Trump is similar, though his process doesn’t appear to be deliberate. He simply can’t help himself. For example, it’s not entirely a matter of honesty when he says something like “the leaks are real but the reporting is fake.” He’s blurting something that is accidentally honest (the part about the leaks being real) even though he didn’t intend to. If Trump were just in celebrity game-show host mode, it wouldn’t be a problem. Now that he somehow got himself president, though, with all of the accompanying expectations and responsibilities, his spontaneous verbal unspoolings come off as disengaged at best and globally dangerous at worst.
Regarding the latter, Trump recited prepared remarks about his budget proposal on Monday morning during a meeting at the White House with state governors. But as always, he took wild detours during the speech, veering off into word-salad territory: his usual cocktail of self-interruptions and glitchy-sounding repetitions of superlative boasts.

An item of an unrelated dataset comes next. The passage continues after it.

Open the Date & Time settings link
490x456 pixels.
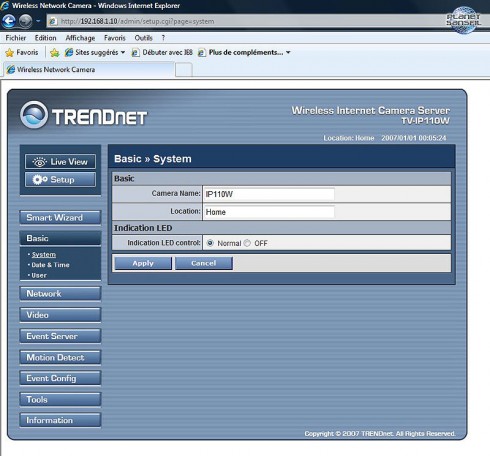click(x=50, y=265)
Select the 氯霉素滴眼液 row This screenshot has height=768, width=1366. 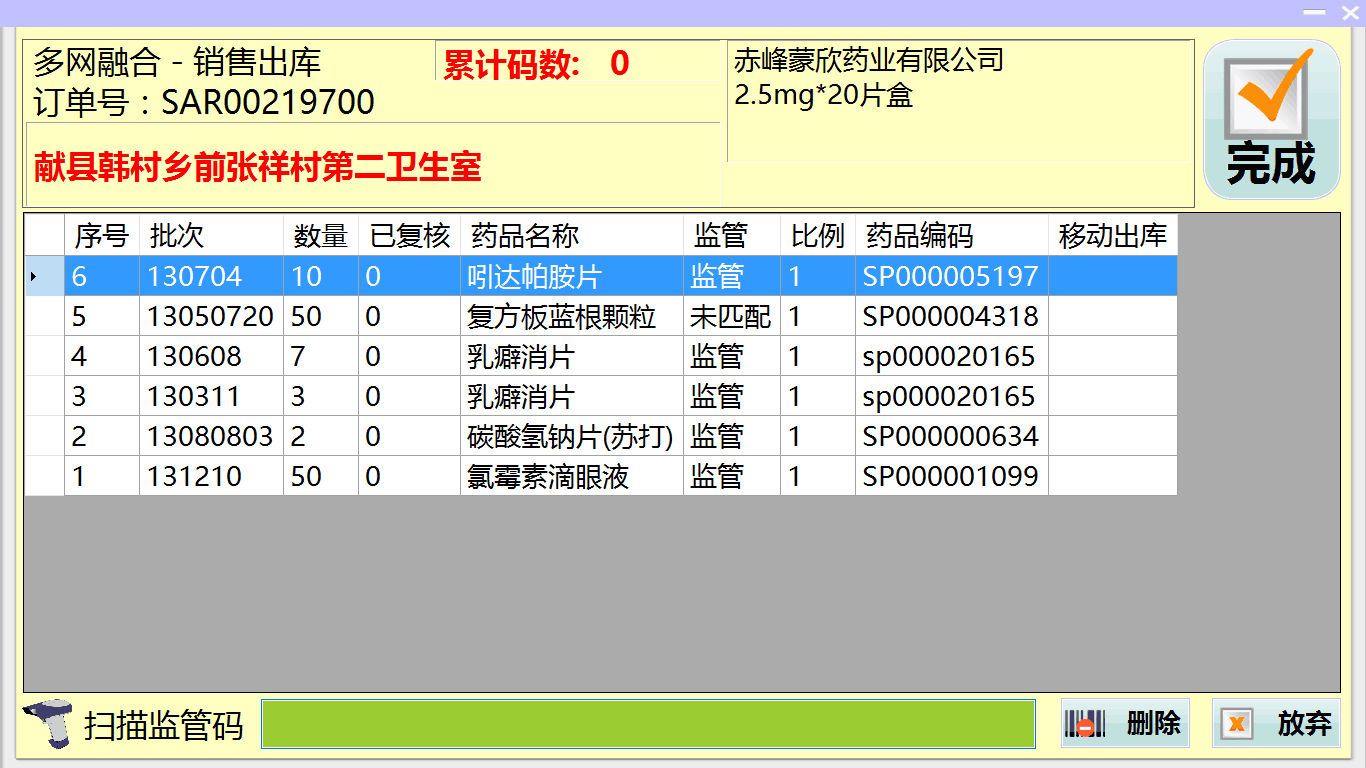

Except this time he indulged himself in a digression about the U.S. military and America’s recent record on warfare. His people seriously need to rein him in on this topic (and many others for that matter). After all, in past remarks about this topic, he’s veered into both vague and not-so-vague threats about nuclear weapons or preferring war heroes who “weren’t captured.” This latest episode was no different.
Trump began by using the troops as a selling point for greatly augmenting military spending, “We must ensure that our courageous servicemen and women have the tools they can be [sic] to deter war, and when called upon to fight in our name, only do one thing: Win.” Fine.
But then the president started improvising, and that’s when the whole thing careened off the rails: “We have to win,” he began. “We have to start winning wars again. I have to say, when I was young, in high school and college, everybody used to say we never lost a war. We never lost a war. You remember, some of you were right there with me. You remember: America never lost.”
We have to start winning wars again? Well, in order to start winning wars, we have to engage in wars, and it sounds as if Trump has a rather breezy attitude about that prospect — especially for a guy with five draft deferments (four for college and one for an alleged bone spur).